- **TO DO**:
The lines to transcribe begin with the one containing "Task: Open external" and end with the last line below; reproduce them exactly, without the pictures.

- **EXERCISE DATA**:
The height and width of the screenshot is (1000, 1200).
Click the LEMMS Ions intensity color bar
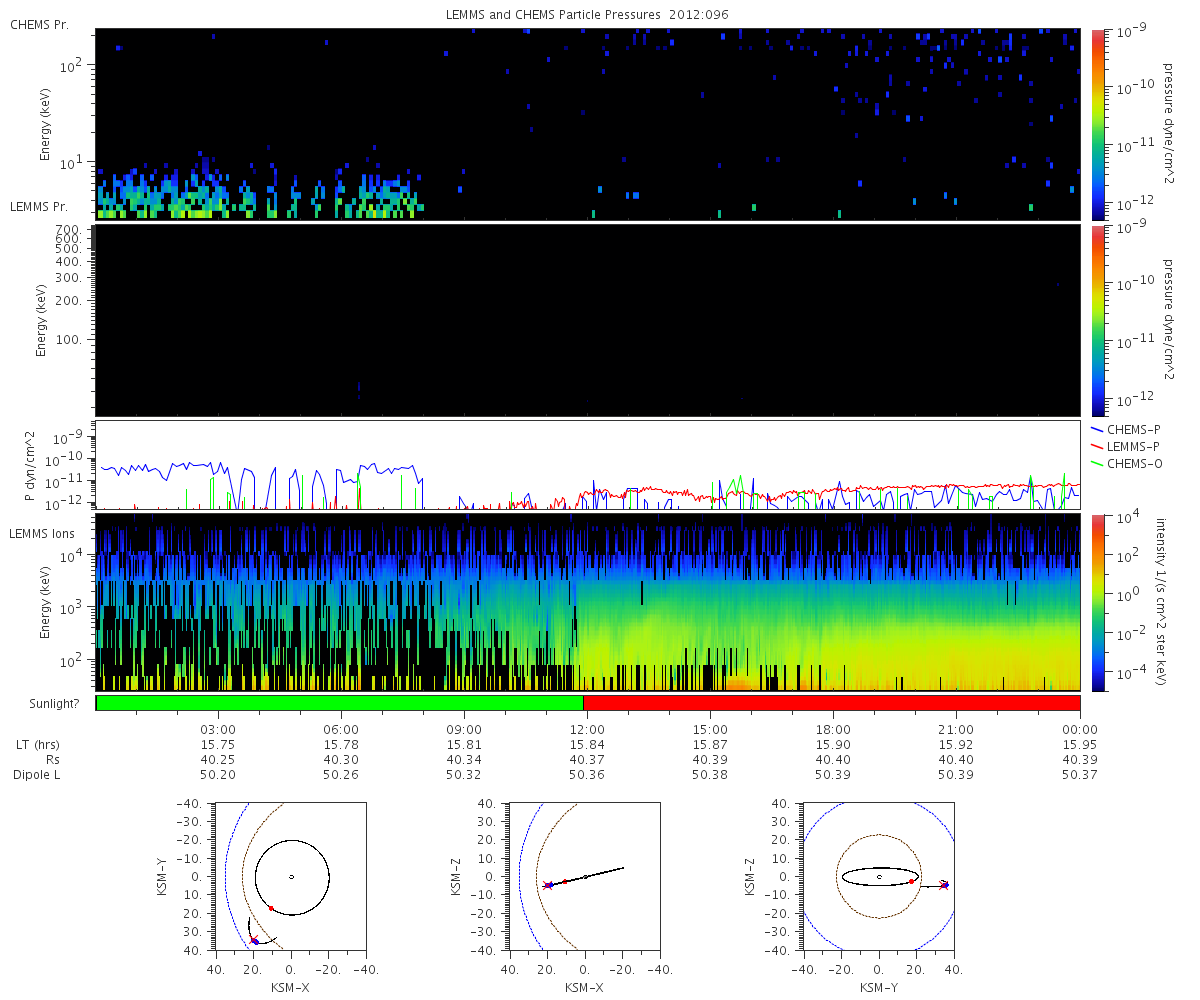pyautogui.click(x=1097, y=603)
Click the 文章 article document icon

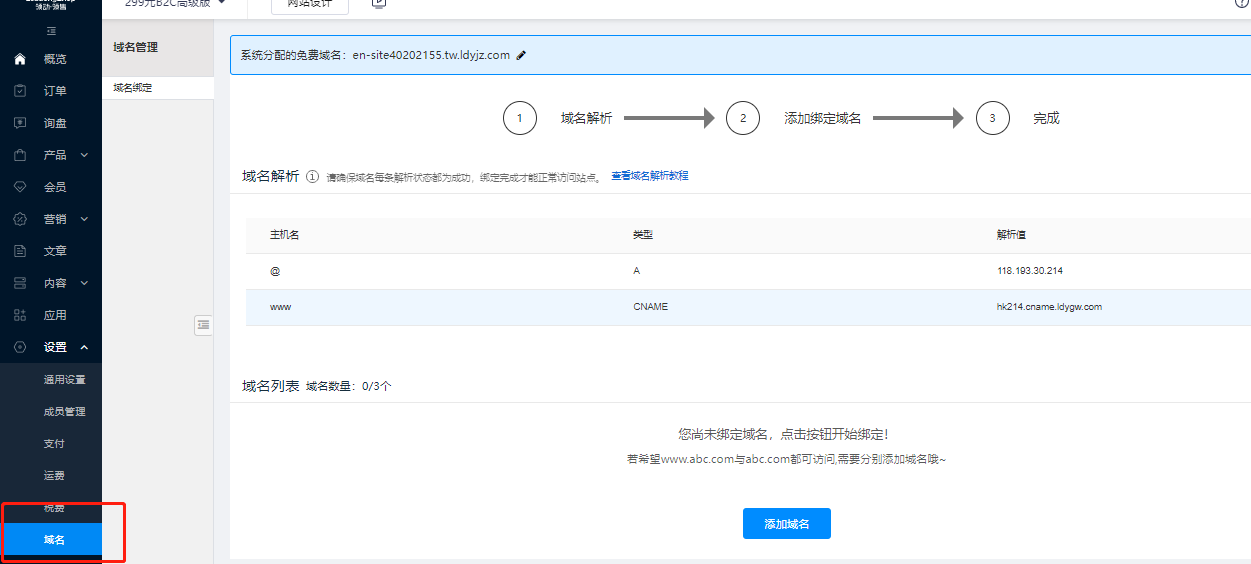click(20, 251)

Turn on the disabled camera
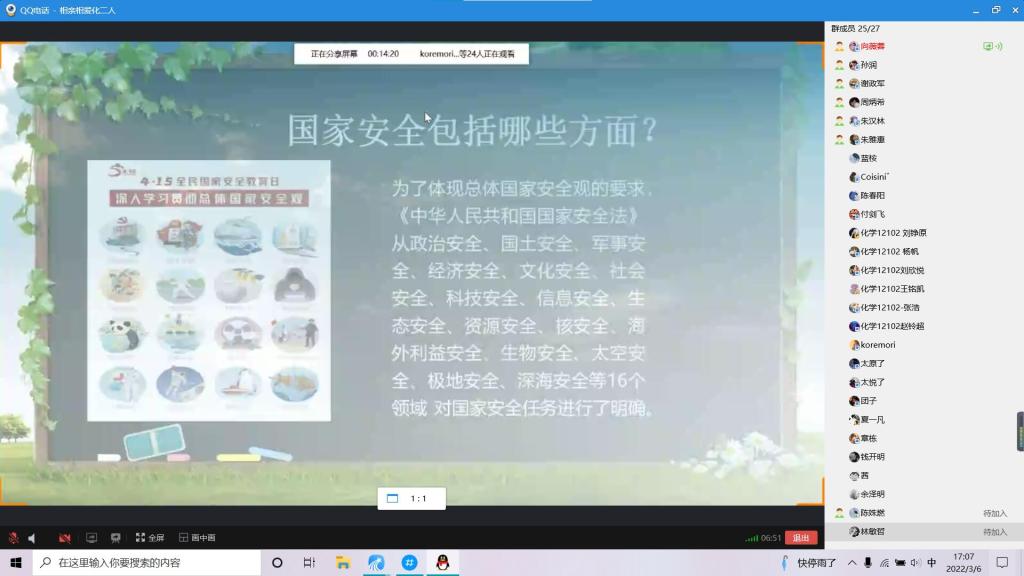click(x=64, y=538)
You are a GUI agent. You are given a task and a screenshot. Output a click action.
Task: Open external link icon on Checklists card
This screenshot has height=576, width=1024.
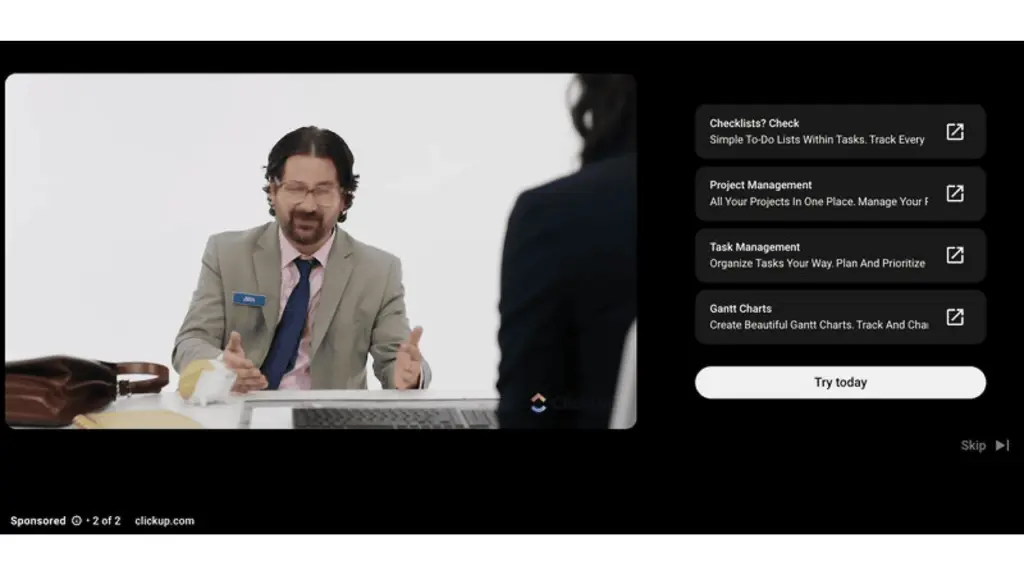[x=955, y=132]
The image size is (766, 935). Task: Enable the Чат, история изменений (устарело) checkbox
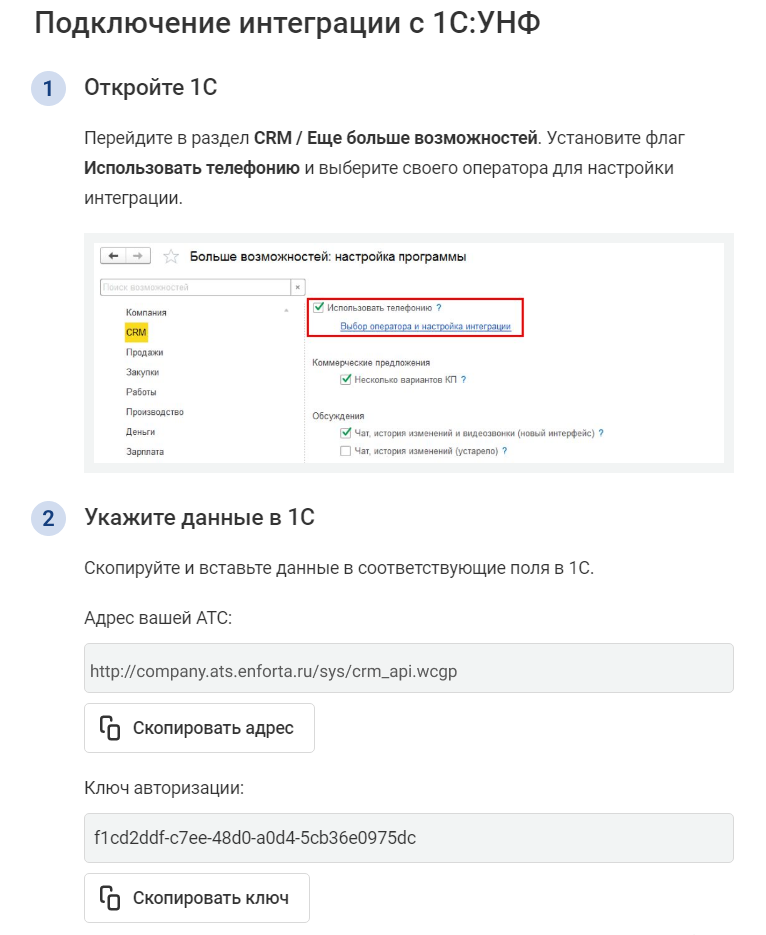(x=345, y=451)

- **EXERCISE SOLUTION**:
Task: Open external link icon on Checklists card
This screenshot has height=576, width=1024.
[x=955, y=132]
The image size is (766, 935). Task: Enable the Чат, история изменений (устарело) checkbox
(x=345, y=451)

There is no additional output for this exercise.